Stored data:
◇ ◇ ◇ ◇

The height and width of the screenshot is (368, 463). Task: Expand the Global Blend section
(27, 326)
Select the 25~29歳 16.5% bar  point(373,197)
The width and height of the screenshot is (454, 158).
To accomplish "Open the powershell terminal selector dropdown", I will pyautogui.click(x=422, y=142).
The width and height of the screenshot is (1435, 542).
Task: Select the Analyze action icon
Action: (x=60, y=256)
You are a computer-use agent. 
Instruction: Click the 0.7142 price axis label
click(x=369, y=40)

◇ ◇ ◇ ◇

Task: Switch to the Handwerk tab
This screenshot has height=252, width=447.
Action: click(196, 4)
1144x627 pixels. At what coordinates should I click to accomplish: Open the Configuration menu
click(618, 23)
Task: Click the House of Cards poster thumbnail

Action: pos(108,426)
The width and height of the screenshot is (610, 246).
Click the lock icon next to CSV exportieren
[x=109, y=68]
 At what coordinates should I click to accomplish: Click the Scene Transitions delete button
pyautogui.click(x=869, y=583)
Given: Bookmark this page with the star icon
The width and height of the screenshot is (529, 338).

◇ ◇ ◇ ◇

ACTIVITY:
Reproduce, character for character, only the lines of the preceding data that start at the line with "Click the lock icon next to CSV exportieren" and end at the line with "The width and height of the screenshot is (529, 338).", both included.

EXERCISE RESPONSE:
Click the lock icon next to CSV exportieren
[x=109, y=68]
 At what coordinates should I click to accomplish: Click the Scene Transitions delete button
pyautogui.click(x=869, y=583)
Given: Bookmark this page with the star icon
The width and height of the screenshot is (529, 338).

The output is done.